SIMG: “RAGGIUNTO IL PICCO DELL’INFLUENZA, 552.300 GLI ITALIANI A LETTO L’EPIDEMIA È SOTTO CONTROLLO E IL SISTEMA DELLE CURE PRIMARIE REGGE L’IMPATTO DELLE PATOLOGIE”

Firenze, 13 gennaio 2017 – Il presidente Claudio Cricelli: “Il virus è arrivato in anticipo con un’ascesa precoce, ora inizia il declino. I bambini fino a 4 anni i più colpiti. Dall’avvio delle rilevazioni registrati 2 milioni e 486mila casi”

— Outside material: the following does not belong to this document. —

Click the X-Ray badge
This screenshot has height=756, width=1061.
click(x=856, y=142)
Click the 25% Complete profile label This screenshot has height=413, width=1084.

“L’influenza ha raggiunto il picco e sta iniziando il suo declino in tutte le fasce d’età. Il numero di nuovi casi stimati nella prima settimana del 2017 è stato pari a 552.300, negli ultimi 7 giorni del 2016 ne erano stati registrati 603.400. Il virus quest’anno è arrivato in anticipo rispetto alle precedenti stagioni influenzali con una conseguente ascesa precoce. Il sistema e i medici di famiglia stanno reggendo l’impatto dell’epidemia con un considerevole aumento del carico di lavoro, ancora più marcato a seguito della concentrazione dei casi nel tempo e nel periodo delle festività natalizie”. Secondo il dott. Claudio Cricelli, Presidente della Società Italiana di Medicina Generale e delle Cure Primarie (SIMG), il virus, che finora ha colpito in totale 2 milioni e 486mila cittadini, costringerà a letto nelle prossime settimane poco più di un milione e mezzo di persone. “È una stima – sottolinea il dott. Cricelli – che potrà essere modificata in relazione a eventuali recrudescenze dell’epidemia. Possiamo stilare un primo bilancio di metà stagione. La situazione è sotto controllo, quest’anno il virus è di media intensità: stiamo valutando le complicanze causate dalla malattia e le sindromi virali non influenzali sono, come sempre, più numerose di quelle determinate dall’influenza. Le cosiddette sindromi respiratorie acute, cioè le patologie delle prime vie aeree, includono il raffreddore comune e forme simili e possono quindi colpire anche le persone vaccinate contro l’influenza”. Nella settimana dal 2 all’8 gennaio il livello di incidenza del virus in Italia è stato pari a 9,11 casi per mille assistiti. La fascia di età maggiormente colpita è stata quella dei bambini al di sotto dei cinque anni in cui si è osservata un’incidenza pari a circa 17,47 casi per mille assistiti e quella tra 5 e 14 anni (pari a 9,27). Nella prima settimana del 2017 tutte le Regioni italiane hanno affrontato il periodo epidemico. In Piemonte, Val d’Aosta, Emilia-Romagna, Marche, Lazio, Abruzzo, Campania e Basilicata si è osservata un’incidenza pari o superiore a 10 casi per mille assistiti.